With only 8 GB of VRAM, ray tracing is not possible
Resident Evil 4 doesn't want to have an outrageously large amount of graphics card memory, but unashamedly shows when it's not enough: the game crashes without a sound with the error message "Fatal D3D error".
The VRAM hunger increases especially when ray tracing is activated, and 8 GB is simply not enough for otherwise maximized details. Even in Full HD, the GeForce RTX 3060 Ti crashes reproducibly within seconds. If the graphics card only has 8 GB of memory, the texture details have to be reduced or ray tracing switched off.
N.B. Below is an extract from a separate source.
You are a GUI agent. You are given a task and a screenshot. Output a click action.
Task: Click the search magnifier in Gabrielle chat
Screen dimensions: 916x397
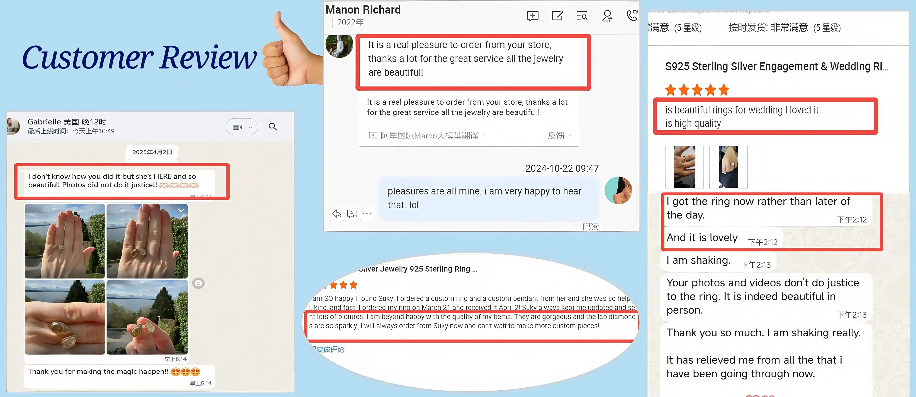click(273, 127)
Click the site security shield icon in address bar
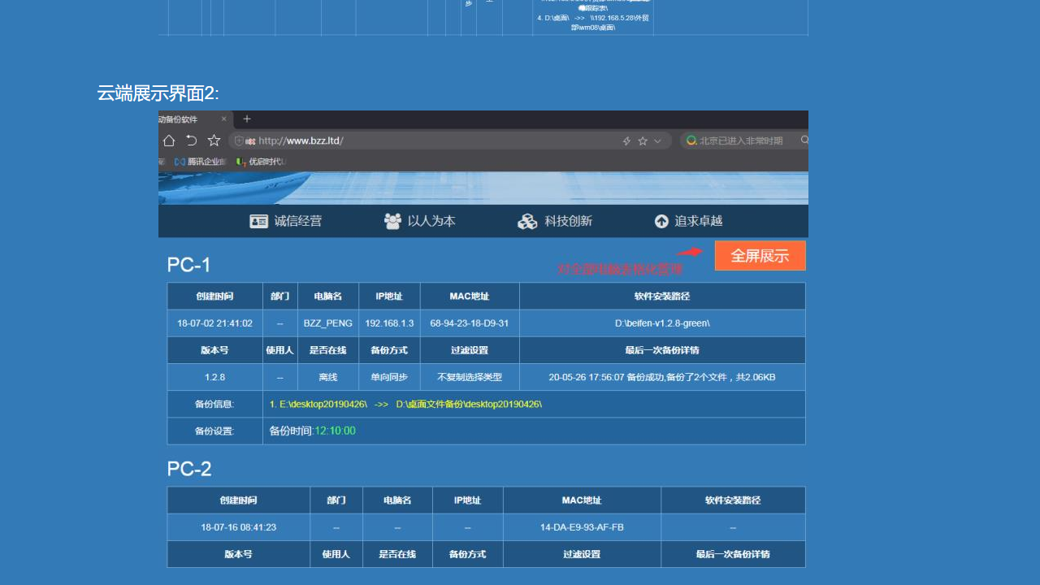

Without the rays, 8 GB is sufficient, at least up to 2,560 × 1,440 – ComputerBase has not tested even higher resolutions.
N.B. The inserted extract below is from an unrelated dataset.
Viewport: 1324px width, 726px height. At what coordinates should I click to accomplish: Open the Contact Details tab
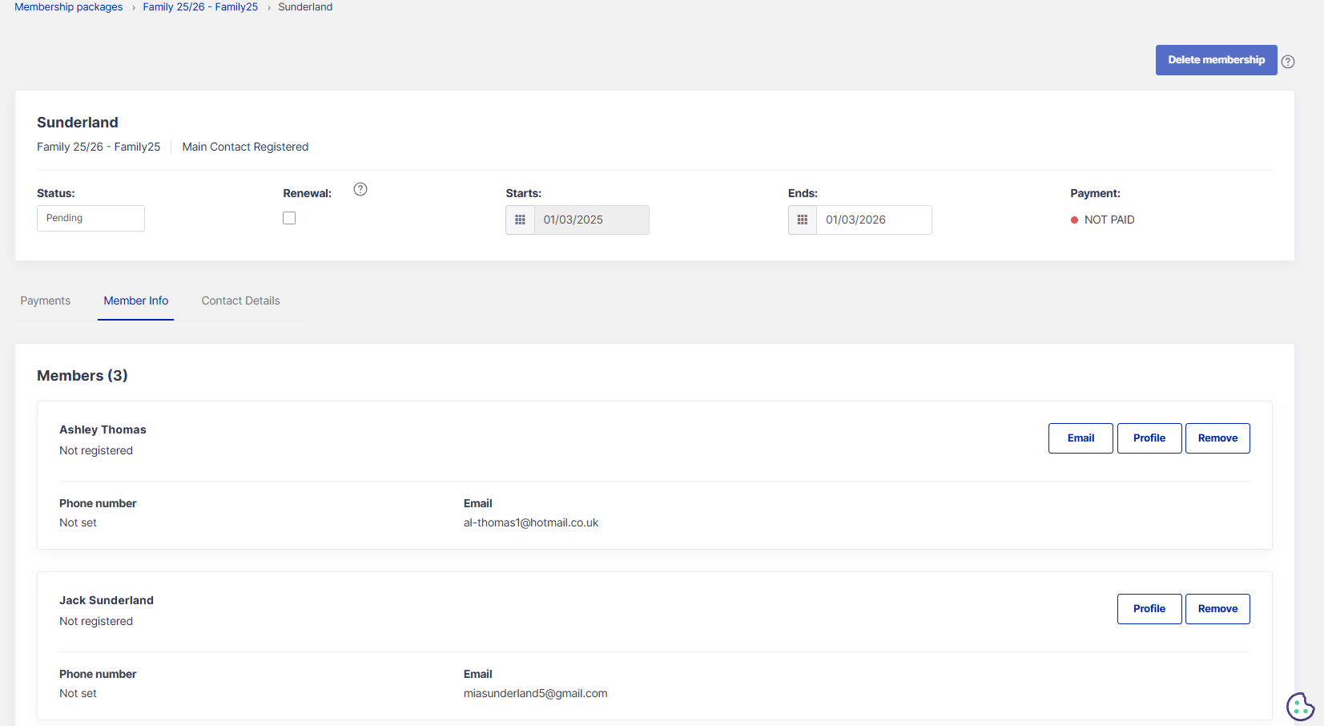pos(240,300)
Not only 8 GB are problematic, graphics cards with only 10 GB of memory also fall into the VRAM trap. The GeForce RTX 3080 in Ultra HD with activated ray tracing does not crash regularly, but it does from time to time. The otherwise decent frame rates don't help here, the texture details have to be reduced on the former high-end graphics card.
From 16 GB there are no problems with the memory, but the editors have not yet tested whether 12 GB is sufficient.
In Ultra HD, the game addresses up to 12.3 GB of memory without ray tracing, and up to 13.4 GB with rays. Purely from the feeling, 12 GB VRAM should be enough, but this can also change with a longer playing time.